Nuestra política, enferma de zamarreos y desprestigio, mejora su aspecto y dignidad en esta campaña de primarias.
La razón es sencilla: así ocurre cuando ella se reviste con la ropa que merece y se somete a reglas que todos entendemos y consideramos legítimas. Ser candidato a la presidencia no tiene grandes barreras de entrada, con lo que se facilita la competencia; los candidatos exponen ideas y programas, lo que dota al proceso electoral de deliberación previa, tienen que contestar las preguntas que les hagan los periodistas y hasta los emplazamientos de otros comandos, con lo cual la elección resulta informada y transparente, y finalmente la decisión la tomamos los que queramos votar, bajo la fórmula de una persona, un voto; con lo que resulta fácil apreciar el respeto a la igual dignidad de todos en la decisión de los asuntos públicos.
¿Por qué no puede ser siempre así? ¿Por qué nuestra democracia está enferma y sus autoridades tan débiles, que hasta el rector del principal de nuestros liceos queda a merced de la audacia y de la fuerza de quienes se toman el establecimiento?
El ministro de Salud pierde la votación de su último proyecto de ley y acusa a los parlamentarios de estar entregados a los intereses de una cierta industria.
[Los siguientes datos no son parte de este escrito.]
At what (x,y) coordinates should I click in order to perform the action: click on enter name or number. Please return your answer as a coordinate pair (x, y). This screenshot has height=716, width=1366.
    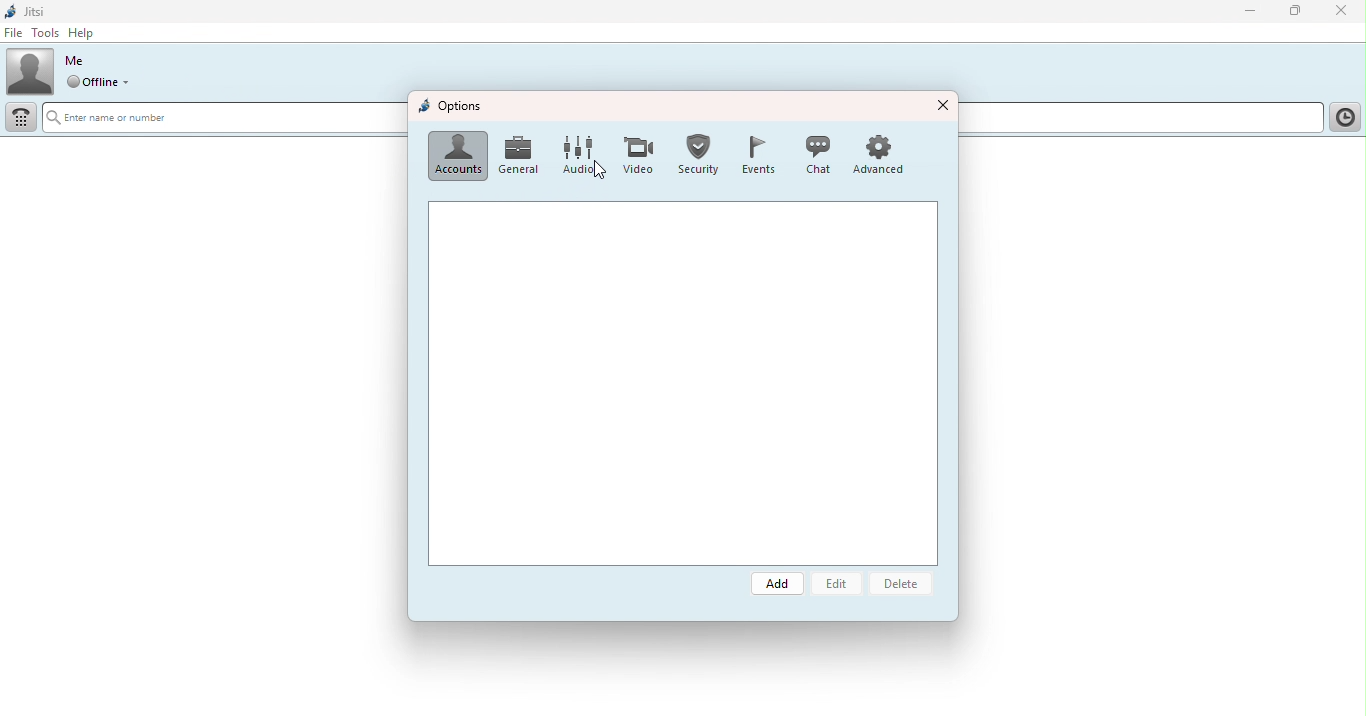
    Looking at the image, I should click on (1140, 119).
La Cámara hace un berrinche, saca de la tabla de sesiones los proyectos de salud, como si los ciudadanos debiéramos ser castigados en esa pelea, y el asunto tiende ya a diluirse, sin mayores consecuencias.
El ministro sabe que su gravísima acusación no resultará inverosímil a la opinión pública. Si hace menos de un mes estábamos oyendo acusaciones de pagos indebidos al votarse la ley de pesca, no es de extrañarse que cuando el Congreso debate leyes que afectan los intereses de las industrias ya no haya confianza que los que son representantes actúen pensando en nuestros intereses, sino en los suyos propios. El ministro de Salud lo dijo en letras de molde, y no pasará mayormente nada, porque el Congreso ya está suficientemente basureado. Para llegar a él no hay verdadera competencia, tampoco las reglas para su elección o las que rigen las votaciones en su seno respetan la igual dignidad de todos, y las de financiamiento de la política tampoco son transparentes, ni nos protegen de actos de corrupción.
Cualquier carrera política requiere de cuantiosos recursos para aceitar las máquinas en épocas normales y para hacer campañas en períodos electorales. Todo empresario necesita de los políticos cuando está en juego la regulación de sus negocios.
A menos que confiemos en la santidad de unos y otros, tendremos que concluir que si el financiamiento político no está bien regulado -y en Chile no lo está-, los riesgos de corrupción y desprestigio son evidentes. Esto no se solucionará con una ley del lobby , que se limita a transparentar las agendas.
De esta magnitud son el tipo de problemas que se requieren enfrentar, como requisito indispensable para devolverle el prestigio a la política y recibir en ella a una generación de jóvenes que la mira con desconfianza, pero que aún no la abandona del todo. De una política desprestigiada y bajo sospecha de corrupción no cabe esperar buenas leyes ni de salud, ni de pesca, ni de educación, ni tributarias, como las que se discuten en esta campaña. Además, sean buenas o malas, para su eficacia posterior requerirán estar dotadas de un halo de legitimidad, que les resulta cada vez más esquivo, particularmente en los ojos de los jóvenes. Una política desprestigiada tampoco podrá explicarles a los escolares por qué deben respetar las reglas, y terminará sometida a los designios de quienes se toman los establecimientos. No es un problema de fuerza. El déficit es de autoridad
El veranito de San Juan de las próximas primarias, regidas por razonables reglas de competencia, deliberación, transparencia e igualdad, no pasará de ser aquello si no se corrige, con otras reglas del juego, una política que un ministro se permite basurear sin ninguna consecuencia.